Madde gerekçesinde, “ Maddenin birinci fıkrasında kasten yaralama suçunun temel şeklini tanımlamıştır. Madde metninde yapılan değişiklikle, Hükümet Tasarısındaki benimsenen ve “müessir fiil” karşılığı olan “etkili eylem” ifadesi terk edilerek, genel olarak yaralama kavramı benimsenmiştir. Bu nedenle, kişinin vücuduna acı veren veya sağlığının ya da algılama yeteneğinin bozulmasına neden olan her davranış, yaralama olarak kabul edilmiştir. …” 

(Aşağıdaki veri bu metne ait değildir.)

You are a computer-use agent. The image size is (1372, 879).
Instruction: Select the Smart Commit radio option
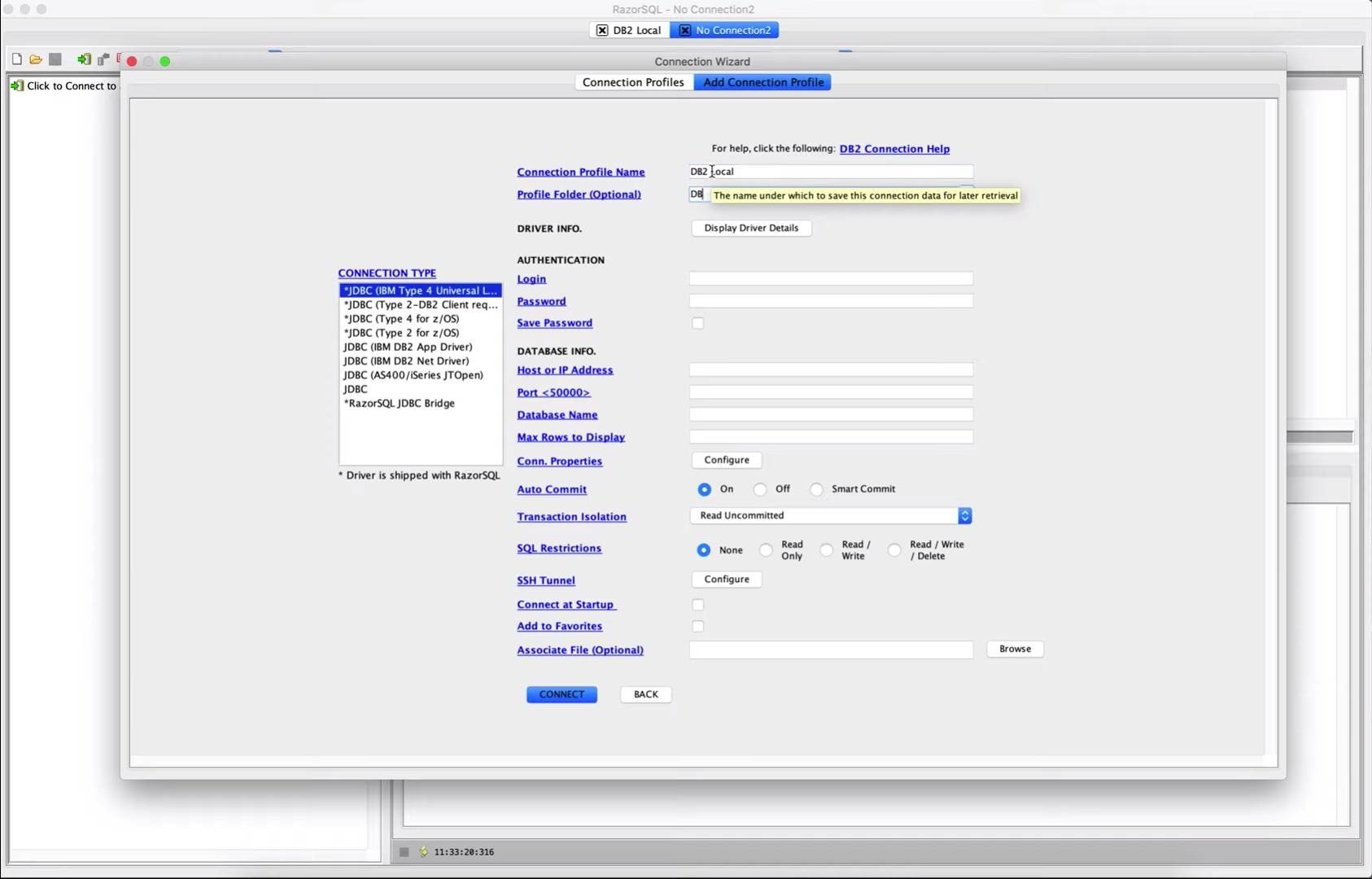pos(816,489)
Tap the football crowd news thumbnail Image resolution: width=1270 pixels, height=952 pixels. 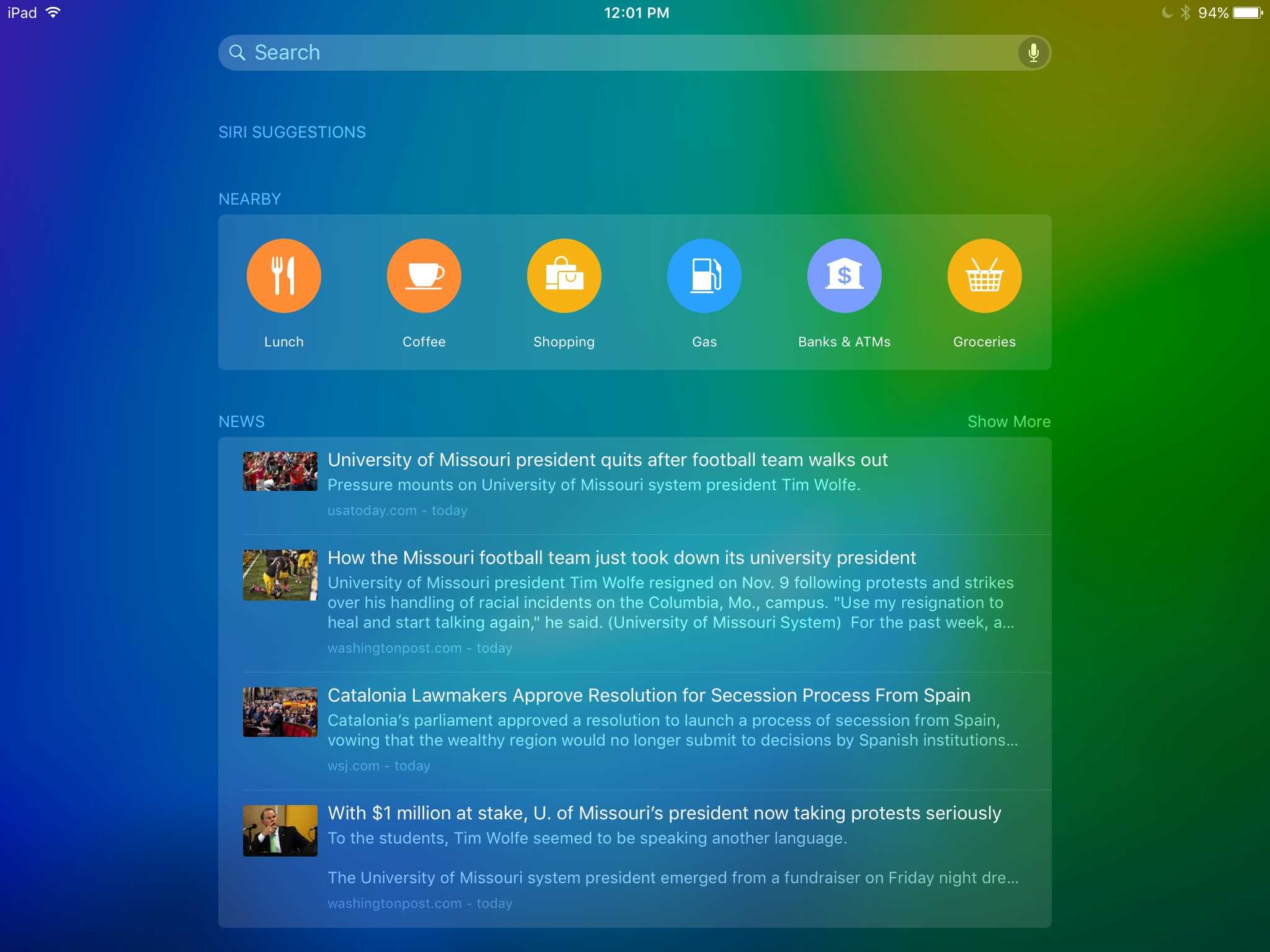[x=280, y=471]
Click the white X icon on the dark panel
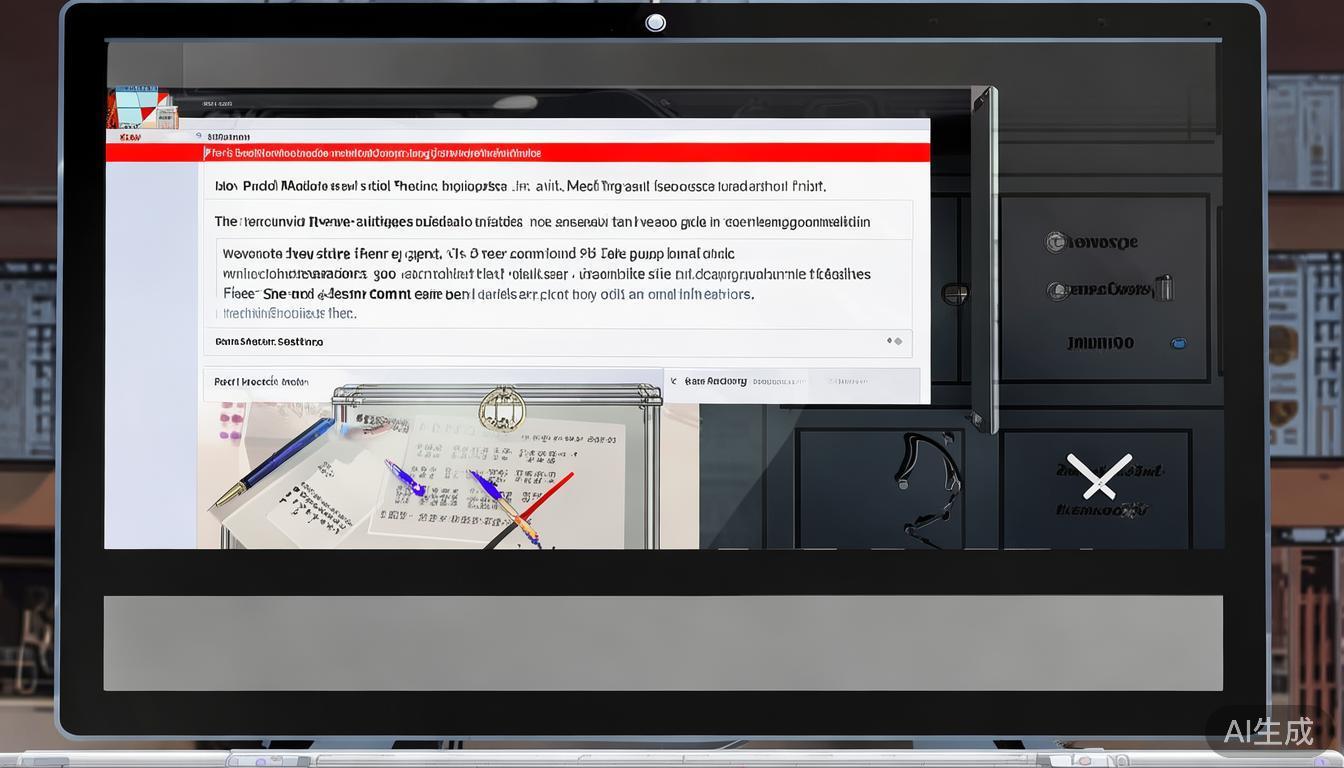 point(1098,476)
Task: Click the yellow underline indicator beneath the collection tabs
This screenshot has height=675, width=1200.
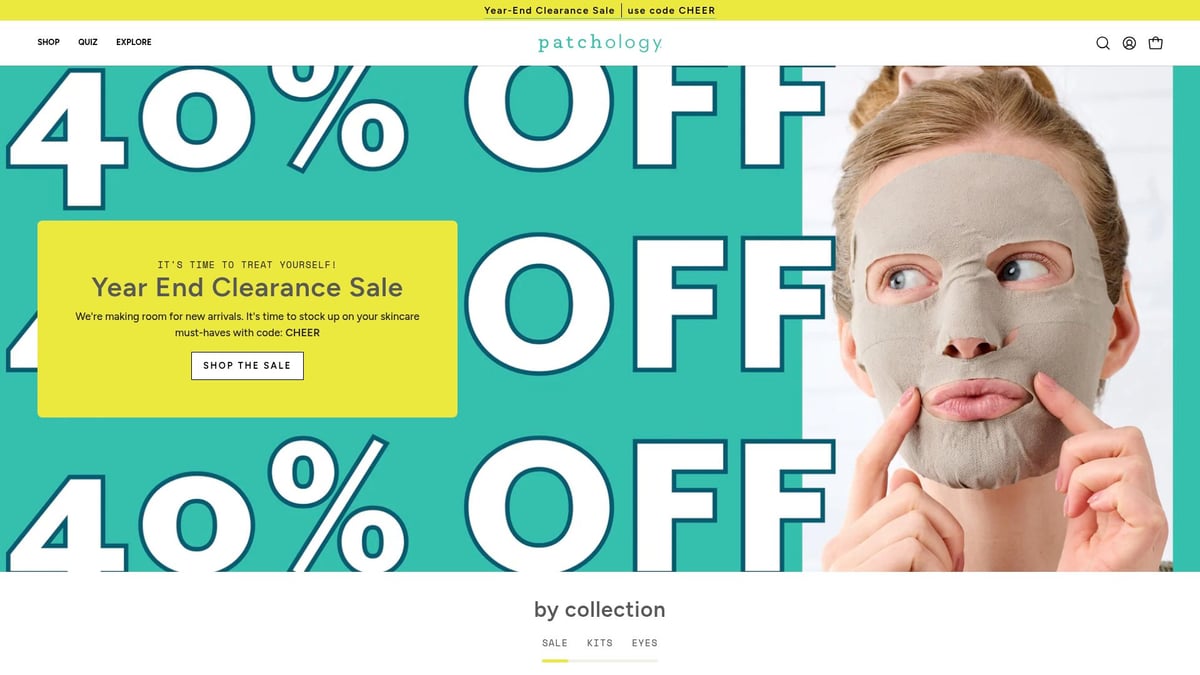Action: click(x=555, y=660)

Ceza Hukukçusu, Yazar Prof. Dr. Füsun Sokulu-Ateş, mobbingi iş yerinde şiddet olarak tanımlamaktadır. “Bu suç ‘Vücut Dokunulmazlığına Karşı Suçlar’ Bölümünde yer almaktadır. İş yerinde uygulanan şiddetin önemli bir bölümü, hangi türü ve şekli olursa olsun, kim tarafından yapılırsa yapılsın bu suçu(kasten yaralama suçunu) oluşturur. Türk Ceza Kanununda, kasten yaralama bedene acı verici davranışlarda bulunmak, sağlığı ya da algılama yeteneğini bozmak olarak tanımlanmaktadır. Bedene acı vermek ya da sağlığını bozmak mutlaka bedende bir yara açılmasına yol açmayabilir…. Yaralama bedene acı vermenin yalnızca bir türüdür. (İşyerinde Şiddet ile Savaşım ve Hukuksal Boyutları, İş Yerinde Şiddet, Ed. Serpil Aytaç-Nuran Bayram Beta Y,sy.106, 2011)” 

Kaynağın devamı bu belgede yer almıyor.